When Should You Shut Up?

When the world stops, and reverses it's axis. I was out at new hire training for work and there were plenty of people ready to suck the farts off any superior there. I shold have known the week would end well as it started on the tile just below the urinal. I used mapquest to get to the location and believe it or not, mapquest was wrong. Just slightly though. I was told to go East when I should have gone West. Easy mistake, I forgive you mapquest.

The place I went to was up in Deer Park. If you are unaware of the location it is where the highway ends/starts. There is a sign that says its over. I always thought highways were infinitely long and I never would see the end. It was as disappointing when I saw where the sidewalk ended too. Yes, that is a Shel Silverstein reference.

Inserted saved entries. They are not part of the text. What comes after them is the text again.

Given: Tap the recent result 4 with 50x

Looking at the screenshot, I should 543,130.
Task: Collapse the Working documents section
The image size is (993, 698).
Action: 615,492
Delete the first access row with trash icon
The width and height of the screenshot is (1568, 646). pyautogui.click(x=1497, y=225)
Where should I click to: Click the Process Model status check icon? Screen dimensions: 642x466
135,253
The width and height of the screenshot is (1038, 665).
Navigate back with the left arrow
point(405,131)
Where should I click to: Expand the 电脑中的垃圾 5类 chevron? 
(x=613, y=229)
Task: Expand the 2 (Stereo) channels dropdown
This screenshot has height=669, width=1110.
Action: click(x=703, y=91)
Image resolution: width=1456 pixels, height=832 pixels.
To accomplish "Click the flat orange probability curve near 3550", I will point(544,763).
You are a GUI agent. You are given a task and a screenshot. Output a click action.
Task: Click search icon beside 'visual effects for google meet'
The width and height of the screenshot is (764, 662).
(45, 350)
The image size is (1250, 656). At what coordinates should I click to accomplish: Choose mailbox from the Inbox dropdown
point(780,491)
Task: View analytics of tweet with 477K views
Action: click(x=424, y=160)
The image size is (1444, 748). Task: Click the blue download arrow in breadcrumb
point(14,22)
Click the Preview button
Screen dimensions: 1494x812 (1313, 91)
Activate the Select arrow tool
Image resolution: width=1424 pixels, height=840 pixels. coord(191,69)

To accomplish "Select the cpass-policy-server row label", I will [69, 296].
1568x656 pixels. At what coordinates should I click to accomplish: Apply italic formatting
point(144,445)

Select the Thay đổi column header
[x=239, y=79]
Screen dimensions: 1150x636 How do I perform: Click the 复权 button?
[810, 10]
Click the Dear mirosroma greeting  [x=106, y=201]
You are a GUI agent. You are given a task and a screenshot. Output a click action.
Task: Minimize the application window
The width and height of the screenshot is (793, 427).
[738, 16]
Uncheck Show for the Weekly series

Upon my thirty minute late arrival, I had to knock on the door to enter. Just before the door was opening, I prayed. I prayed for another moron to walk up right behind me. Not quite. I entered to find all seats were taken so I got to stand for about 10 minutes before we started with the ever important ice breaking information.

There were some people there that I truly wish the best for. Others I expect it. When broken into groups for some challenges that are to make the higher ups go hard with joy, our group was interesting. Specifically we had to make a commercial for all to watch about the company. Hello, this is something teams take weeks or months to create. We were given 30 minutes. This was the one part of the week that I knew going into it that I would not lose to anyone.

I stood within the group listening to ideas on how to make this commercial. Never could I have expected the caliber of ideas. One girl, bless her heart, opened her mouth and purged her credibility. "I think we should start with something like a cartwheel and then say "Now that we've got your attention..." and then present the lines of business."

A cartwheel. She was serious about it. I stood there letting that soak in my mind while for some ungodly reason the rest of the team was on the cartwheel wagon. Then one of the teammates looked at me, as I for the first time there, was silent for three straight minutes. Nothing, not even a sigh was let out by myself.

Confronted with the situation of the cartwheel, I was honest and told them that I would prefer something that would make people laugh with not at us. Within moments I came up with a premise and we tweaked it. We won the competition and the went on to win the whole contest. Fortunately, our hardwork and drive was rewarded with a $15 gift card to Barnes and Noble.